Here is my favourite or a link rather http://ep.yimg.com/ca/I/yhst-27988581933240_2206_292422
Monzaburo 255 Ginsanko Kiritsuke.

I got this as a graduation present from my Dad and Wife when I graduated culinary school. I use the thing daily and there are certain tasks that I won't do with another knife. If I had to select only one knife to use forgoing all others it would be this knife. Love the steel love the handle everything about it is spot on for me. I've always been a sucker for the aesthetic of the Kiritsuke


----------



## mr drinky (Sep 9, 2012)

Wow, this is a tough one. We should ask you favorite wood questions to pay you back for making us think so much. 

Anyhow, I have enough new knives that this is really difficult. My Marko knife is relatively new and will likely go down as one of my all time favorites, BUT I haven't been using it the last couple of moths because I have been using a couple of other blades. My Mario gyuto is currently being used the most and I hardly remove it from the counter these days. It is just sitting there on a towel ready for business. Both of these knives make me happy. With that said, my Adam Marr honesuki is probably my favorite over that last few months. Whether it is trimming, slicing, breaking down meat or stripping corn off the cob, the Marr honesuki has been my summer fling. 

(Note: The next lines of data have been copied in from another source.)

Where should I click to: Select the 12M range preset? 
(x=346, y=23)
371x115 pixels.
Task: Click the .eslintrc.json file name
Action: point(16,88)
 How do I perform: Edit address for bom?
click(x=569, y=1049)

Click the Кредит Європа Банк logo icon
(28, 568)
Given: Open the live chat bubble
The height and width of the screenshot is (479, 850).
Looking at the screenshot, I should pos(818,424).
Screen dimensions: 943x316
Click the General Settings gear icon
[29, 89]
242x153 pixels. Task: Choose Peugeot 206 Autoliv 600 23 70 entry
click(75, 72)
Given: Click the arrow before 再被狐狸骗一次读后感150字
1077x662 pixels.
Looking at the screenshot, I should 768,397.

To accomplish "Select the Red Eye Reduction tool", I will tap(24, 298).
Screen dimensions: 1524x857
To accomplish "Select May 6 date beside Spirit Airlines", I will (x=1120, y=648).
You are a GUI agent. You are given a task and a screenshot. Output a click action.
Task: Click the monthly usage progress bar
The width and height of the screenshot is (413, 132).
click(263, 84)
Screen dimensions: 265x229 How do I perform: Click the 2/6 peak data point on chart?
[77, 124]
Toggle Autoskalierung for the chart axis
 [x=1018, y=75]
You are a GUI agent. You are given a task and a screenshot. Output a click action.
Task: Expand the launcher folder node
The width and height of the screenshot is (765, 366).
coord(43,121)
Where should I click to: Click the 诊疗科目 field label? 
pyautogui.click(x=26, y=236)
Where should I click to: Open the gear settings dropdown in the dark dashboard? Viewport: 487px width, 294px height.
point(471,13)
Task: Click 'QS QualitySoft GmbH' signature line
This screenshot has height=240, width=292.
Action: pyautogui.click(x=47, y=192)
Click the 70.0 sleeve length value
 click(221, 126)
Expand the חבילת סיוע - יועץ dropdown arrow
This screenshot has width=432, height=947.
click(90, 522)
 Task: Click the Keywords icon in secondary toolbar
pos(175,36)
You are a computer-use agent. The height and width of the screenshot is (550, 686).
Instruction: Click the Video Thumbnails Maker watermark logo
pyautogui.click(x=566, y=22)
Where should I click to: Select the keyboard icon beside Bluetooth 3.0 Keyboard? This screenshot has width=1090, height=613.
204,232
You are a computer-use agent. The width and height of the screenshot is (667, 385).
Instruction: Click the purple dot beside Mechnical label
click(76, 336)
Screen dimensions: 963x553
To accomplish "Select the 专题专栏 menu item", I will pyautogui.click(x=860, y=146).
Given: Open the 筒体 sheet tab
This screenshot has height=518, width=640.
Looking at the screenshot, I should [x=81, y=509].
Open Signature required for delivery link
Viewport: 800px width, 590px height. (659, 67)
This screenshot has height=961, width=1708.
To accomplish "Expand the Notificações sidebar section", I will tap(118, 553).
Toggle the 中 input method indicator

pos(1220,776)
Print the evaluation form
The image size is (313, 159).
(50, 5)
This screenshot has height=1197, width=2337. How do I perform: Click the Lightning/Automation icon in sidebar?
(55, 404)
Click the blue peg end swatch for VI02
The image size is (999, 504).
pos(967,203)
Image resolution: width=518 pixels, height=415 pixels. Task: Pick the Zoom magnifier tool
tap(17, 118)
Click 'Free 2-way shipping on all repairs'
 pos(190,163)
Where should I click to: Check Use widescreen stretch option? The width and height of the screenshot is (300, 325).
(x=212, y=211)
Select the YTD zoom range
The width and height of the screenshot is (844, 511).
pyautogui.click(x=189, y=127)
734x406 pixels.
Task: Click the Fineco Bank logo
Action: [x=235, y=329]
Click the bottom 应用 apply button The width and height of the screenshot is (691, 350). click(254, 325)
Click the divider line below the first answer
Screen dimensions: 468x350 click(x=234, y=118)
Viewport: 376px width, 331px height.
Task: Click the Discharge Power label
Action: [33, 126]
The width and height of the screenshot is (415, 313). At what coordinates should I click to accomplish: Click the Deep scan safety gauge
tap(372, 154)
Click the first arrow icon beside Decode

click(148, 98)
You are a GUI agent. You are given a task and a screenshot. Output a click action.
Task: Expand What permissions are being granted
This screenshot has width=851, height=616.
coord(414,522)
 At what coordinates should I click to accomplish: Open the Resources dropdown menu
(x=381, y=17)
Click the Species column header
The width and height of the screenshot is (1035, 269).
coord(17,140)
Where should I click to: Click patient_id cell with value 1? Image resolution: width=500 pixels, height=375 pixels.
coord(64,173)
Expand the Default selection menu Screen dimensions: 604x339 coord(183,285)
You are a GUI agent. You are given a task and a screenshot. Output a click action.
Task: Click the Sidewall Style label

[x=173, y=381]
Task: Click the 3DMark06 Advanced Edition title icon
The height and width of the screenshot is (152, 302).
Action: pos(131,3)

I don't have a stand-alone picture of it, but here is one with a microplane and my Ealy spoon. The Marr honesuki is on top (obviously).

k.

View attachment 9793


----------



## Kriegs (Sep 9, 2012)

I love that this kiritsuke has a bit more of a belly than I have seen before. I have never used one myself but, from the pictures that i generally see, kiritsukes tend to lack almost any belly at all

edit: This post was in reference to the kiritsuke linked a couple posts above


----------



## Salty dog (Sep 9, 2012)

Mizuno Tanrenjo 240 Suminigashi. Blue DX core. Because it does everything well and there is probably less than five in existence.


----------



## Sarge (Sep 9, 2012)

Kriegs said:


> I love that this kiritsuke has a bit more of a belly than I have seen before. I have never used one myself but, from the pictures that i generally see, kiritsukes tend to lack almost any belly at all
> 
> edit: This post was in reference to the kiritsuke linked a couple posts above



Yes it does have a touch of belly to it but still very very flat. The minor belly I think makes it a touch more forgiving that the extremely flat ones. Although at the point I'm at with it now I would like it to have no belly and just a touch or rise to the tip. Great knife though. Took about 3 months of dedicated use to really get used to it after that it was fine tuning things but I wouldn't part with that for all the tea in china


----------



## Kriegs (Sep 9, 2012)

Sarge said:


> Yes it does have a touch of belly to it but still very very flat. The minor belly I think makes it a touch more forgiving that the extremely flat ones. Although at the point I'm at with it now I would like it to have no belly and just a touch or rise to the tip. Great knife though. Took about 3 months of dedicated use to really get used to it after that it was fine tuning things but I wouldn't part with that for all the tea in china



Well hey, if you ever find that perfect one with a flatter belly and start becoming more interested in China's tea; lemme know. 

-Kriegs


----------



## SpikeC (Sep 9, 2012)

I use this for almost everything, although I make myself use others so that they do not feel left out. The spalted maple burl came from you know who, I cast the bolster out of white bronze. The O1 takes and holds a killer edge.

View attachment 9807


----------



## RiffRaff (Sep 9, 2012)

Carter custom white/stainless 240 in an unusual (for him) western profile, which I asked him to create for me since I was coming off training with Wusthoffs and felt more comfortable with the taller blade. Even though I now rotate this one with several knives featuring the narrower, Tadafusa-like profile with less belly, I still love this knife. It's under 7 ounces, takes a screaming edge very easily, and just feels good in my hand with ironwood handle and excellent balance, which is right in front of the bolster given the thin, light blade. I had the spine rounded by someone else and once that was done, perfection. 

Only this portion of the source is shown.